Probiotics Significantly Reduce Symptoms of IBS, Ulcerative Colitis

May 21, 2003

May 21, 2003 (Orlando) — Probiotic therapy, primarily in the form of Lactobacillus acidophilus and Bifidobacteria infantis, significantly improves symptoms and quality of life in patients with irritable bowel syndrome (IBS) and other bowel disorders, researchers reported in a number of presentations here at Digestive Disease Week 2003.

In a study designed to assess the efficacy of probiotics alone or in combination with antibiotics in patients with IBS, Stephen M. Faber, MD, from Albemarle Gastroenterology Associates, PC, in Elizabeth City, North Carolina, evaluated treatment in 44 patients with IBS. Twenty patients received probiotics alone and 24 received ciprofloxacin 500 mg twice daily for one week and two probiotic formulations, Lactobacillus (NCFM) 10 billion/g and Bifidobacteia infantis (Bifdo), 10 billion/g for four weeks.

Patients completed the IBS-Quality of Life (IBS-QOL) questionnaire and the Symptom Frequency Index (SFI) before and after treatment. For the study group as a whole, IBS-QOL scores averaged 66.2 before treatment and 84.6 after treatment. SFI scores before treatment averaged 38, decreasing to 18 after treatment.

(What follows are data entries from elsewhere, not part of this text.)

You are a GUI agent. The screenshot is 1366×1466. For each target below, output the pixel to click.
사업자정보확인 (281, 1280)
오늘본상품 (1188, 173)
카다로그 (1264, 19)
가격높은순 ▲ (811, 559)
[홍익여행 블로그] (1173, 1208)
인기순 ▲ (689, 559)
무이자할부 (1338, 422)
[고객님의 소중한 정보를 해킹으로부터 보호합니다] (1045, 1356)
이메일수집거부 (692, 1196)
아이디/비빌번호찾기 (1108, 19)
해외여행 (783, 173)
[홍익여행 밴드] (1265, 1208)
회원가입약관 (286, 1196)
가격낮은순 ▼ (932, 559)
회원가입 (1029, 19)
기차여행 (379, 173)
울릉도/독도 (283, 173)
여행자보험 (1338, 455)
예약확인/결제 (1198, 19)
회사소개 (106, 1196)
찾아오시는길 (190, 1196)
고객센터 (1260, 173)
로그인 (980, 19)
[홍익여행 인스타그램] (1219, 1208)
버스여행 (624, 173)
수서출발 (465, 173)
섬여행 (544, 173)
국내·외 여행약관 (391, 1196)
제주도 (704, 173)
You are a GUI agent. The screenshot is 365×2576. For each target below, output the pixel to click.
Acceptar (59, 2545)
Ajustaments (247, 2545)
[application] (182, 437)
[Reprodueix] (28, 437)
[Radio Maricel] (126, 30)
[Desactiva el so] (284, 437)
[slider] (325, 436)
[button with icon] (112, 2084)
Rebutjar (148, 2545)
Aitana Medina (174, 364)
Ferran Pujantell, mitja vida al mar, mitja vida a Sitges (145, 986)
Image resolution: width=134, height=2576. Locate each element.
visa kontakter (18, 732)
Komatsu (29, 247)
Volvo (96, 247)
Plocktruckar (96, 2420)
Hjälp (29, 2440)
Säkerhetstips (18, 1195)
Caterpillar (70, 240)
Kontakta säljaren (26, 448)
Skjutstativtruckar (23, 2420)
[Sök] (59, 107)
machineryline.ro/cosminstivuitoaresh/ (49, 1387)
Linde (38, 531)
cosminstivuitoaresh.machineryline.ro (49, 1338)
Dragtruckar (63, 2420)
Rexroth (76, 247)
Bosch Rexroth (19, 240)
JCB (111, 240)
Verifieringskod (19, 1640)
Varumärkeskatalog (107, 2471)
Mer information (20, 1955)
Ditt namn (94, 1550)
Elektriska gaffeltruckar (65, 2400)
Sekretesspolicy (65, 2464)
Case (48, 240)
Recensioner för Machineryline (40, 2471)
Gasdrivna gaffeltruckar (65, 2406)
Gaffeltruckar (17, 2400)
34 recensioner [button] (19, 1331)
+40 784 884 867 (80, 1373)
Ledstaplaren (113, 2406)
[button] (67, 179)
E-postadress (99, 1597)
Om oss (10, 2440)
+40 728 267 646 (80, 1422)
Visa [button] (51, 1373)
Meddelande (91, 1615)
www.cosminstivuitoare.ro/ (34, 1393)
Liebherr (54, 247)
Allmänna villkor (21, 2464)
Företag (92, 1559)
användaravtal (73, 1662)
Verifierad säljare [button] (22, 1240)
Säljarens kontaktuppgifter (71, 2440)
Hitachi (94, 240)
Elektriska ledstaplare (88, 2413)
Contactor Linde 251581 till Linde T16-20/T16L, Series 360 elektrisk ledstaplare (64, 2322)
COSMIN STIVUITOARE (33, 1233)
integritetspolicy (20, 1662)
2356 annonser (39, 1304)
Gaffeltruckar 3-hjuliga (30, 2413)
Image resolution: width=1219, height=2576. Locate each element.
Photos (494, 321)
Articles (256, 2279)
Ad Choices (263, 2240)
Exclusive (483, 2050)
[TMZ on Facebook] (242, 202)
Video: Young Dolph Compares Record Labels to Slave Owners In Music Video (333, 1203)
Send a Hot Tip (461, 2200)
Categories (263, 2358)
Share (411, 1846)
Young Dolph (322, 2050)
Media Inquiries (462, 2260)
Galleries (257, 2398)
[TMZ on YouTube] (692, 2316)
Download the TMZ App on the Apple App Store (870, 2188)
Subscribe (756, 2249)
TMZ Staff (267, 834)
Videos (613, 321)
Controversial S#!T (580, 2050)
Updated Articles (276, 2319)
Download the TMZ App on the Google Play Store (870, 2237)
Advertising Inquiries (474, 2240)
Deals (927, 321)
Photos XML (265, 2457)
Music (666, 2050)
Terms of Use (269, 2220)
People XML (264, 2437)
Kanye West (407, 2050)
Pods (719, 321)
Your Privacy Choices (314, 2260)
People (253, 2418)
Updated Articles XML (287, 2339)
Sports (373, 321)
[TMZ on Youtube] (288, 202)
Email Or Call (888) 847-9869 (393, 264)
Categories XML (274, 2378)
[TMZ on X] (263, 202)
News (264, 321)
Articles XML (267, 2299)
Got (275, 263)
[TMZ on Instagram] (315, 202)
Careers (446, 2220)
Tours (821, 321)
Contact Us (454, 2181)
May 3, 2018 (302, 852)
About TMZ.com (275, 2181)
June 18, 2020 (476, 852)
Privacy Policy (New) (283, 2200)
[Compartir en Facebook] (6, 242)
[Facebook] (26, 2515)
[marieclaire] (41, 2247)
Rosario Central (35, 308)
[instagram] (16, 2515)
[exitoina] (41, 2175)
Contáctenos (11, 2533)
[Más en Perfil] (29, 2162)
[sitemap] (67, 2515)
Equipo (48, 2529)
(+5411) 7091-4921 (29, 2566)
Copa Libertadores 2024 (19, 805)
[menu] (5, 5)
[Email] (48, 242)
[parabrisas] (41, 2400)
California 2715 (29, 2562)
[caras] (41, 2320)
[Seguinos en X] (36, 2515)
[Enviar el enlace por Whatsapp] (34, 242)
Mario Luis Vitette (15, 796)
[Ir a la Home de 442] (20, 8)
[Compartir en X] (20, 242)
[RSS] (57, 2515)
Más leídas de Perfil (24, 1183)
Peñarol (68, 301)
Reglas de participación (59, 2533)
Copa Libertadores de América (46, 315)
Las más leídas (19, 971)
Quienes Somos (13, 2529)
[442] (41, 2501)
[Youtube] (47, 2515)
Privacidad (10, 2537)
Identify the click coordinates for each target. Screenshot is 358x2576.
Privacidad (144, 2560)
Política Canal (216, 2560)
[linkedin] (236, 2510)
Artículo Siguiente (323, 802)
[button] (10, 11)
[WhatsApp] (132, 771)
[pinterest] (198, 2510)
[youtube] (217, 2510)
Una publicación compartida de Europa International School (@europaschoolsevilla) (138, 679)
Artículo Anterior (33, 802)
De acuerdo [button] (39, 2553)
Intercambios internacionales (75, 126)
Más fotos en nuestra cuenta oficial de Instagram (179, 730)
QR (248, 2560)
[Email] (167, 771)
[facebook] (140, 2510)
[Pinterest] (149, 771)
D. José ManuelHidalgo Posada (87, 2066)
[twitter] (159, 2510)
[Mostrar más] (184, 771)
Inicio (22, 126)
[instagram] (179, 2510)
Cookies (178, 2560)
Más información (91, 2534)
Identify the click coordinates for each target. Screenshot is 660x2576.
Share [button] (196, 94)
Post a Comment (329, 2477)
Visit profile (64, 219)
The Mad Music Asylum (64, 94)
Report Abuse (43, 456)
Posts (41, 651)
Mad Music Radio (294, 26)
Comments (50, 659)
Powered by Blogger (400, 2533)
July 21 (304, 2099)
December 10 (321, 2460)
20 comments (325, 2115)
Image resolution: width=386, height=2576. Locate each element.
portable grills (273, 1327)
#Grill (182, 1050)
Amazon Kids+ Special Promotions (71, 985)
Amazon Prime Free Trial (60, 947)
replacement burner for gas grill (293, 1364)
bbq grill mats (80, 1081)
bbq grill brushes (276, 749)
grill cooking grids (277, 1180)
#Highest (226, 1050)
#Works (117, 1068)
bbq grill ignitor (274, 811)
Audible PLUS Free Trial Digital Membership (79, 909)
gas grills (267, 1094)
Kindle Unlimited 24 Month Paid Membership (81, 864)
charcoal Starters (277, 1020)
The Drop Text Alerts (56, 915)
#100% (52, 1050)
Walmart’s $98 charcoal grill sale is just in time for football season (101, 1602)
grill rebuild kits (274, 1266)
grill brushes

In patients who received both probiotics and antibiotics, IBS-QOL scores averaged 67.6 before and 87.8 after treatment. SFI scores averaged 35 at baseline, decreasing to 18 after treatment.

In the probiotic-only group, baseline IBS-QOL scores were 69.3, increasing to 86.4 after treatment. SFI scores were 39 at baseline and 17 after treatment.

Differences in IBS-QOL and SFI scores between probiotic plus antibiotic treatment and probiotic-only treatment were statistically insignificant, Dr. Faber reported.

A retrospective look at IBS patients treated with probiotics indicates that there is a deficiency of Lactobacillus in the gut flora in patients with IBS, Dr. Faber noted, "but we're not ready to call IBS an infectious disease."

Probiotic therapy also improved symptoms of ulcerative colitis (UC) in a separate study presented by Richard N. Fedorak, MD, professor of medicine and director of the division of gastroenterology at the University of Alberta in Edmonton, Canada.

In a safety and efficacy study of the probiotic formulation VSL3 (VSL Pharmaceuticals, Inc., Ft. Lauderdale, FL), which contains eight lactic acid bacterial species, Dr. Fedorak and colleagues evaluated 30 patients with active mild-to-moderate UC with recent flares. Patients continued with previous treatment that included mesalamine, corticosteroids, and/or azathiaprine, as long as the treatment regimen was stable prior to the study.

Patients took two VSL3 sachets twice a day for six weeks. Ulcerative Colitis Clinical Scores were measured and sigmoidoscopy performed at baseline and after the six-week treatment period.

Dr. Fedorak reported that remission occurred in 63% (19 patients) and there was a clinical response in an additional 23% (seven patients). There was no response in 13% (four patients). Worsening of symptoms occurred in one patient.

Dr. Fedorak said that probiotic therapy was not associated with any adverse clinical or biochemical events.

"I haven't heard of getting into trouble with probiotics," Dr. Faber told Medscape. "These are organisms that are supposed to be in the gut. The body knows how to control them, so it doesn't seem that you can overtreat."

While probiotics have been recognized as beneficial components of food, Dr. Fedorak pointed out that "we don't use it as a food product anymore but as a treatment.

"Infantile diarrhea can be shortened by about a day from the usual three- to four-day course. That is very important in infants. Probiotics are effective with rotavirus symptoms, with antibiotic-induced diarrhea, in pseudomembranous colitis, and perhaps in radiation-induceddiarrhea," he said.

But Dr. Fedorak cautioned that "we don't know how they work. They appear to strengthen the mucosal barrier of the bowel and improve immune function. And we don't know which probiotics to use or in what combination."

DDW 2003: Abstract M1582, presented May 19, 20003; Abstract W1523, presented May 21, 2003.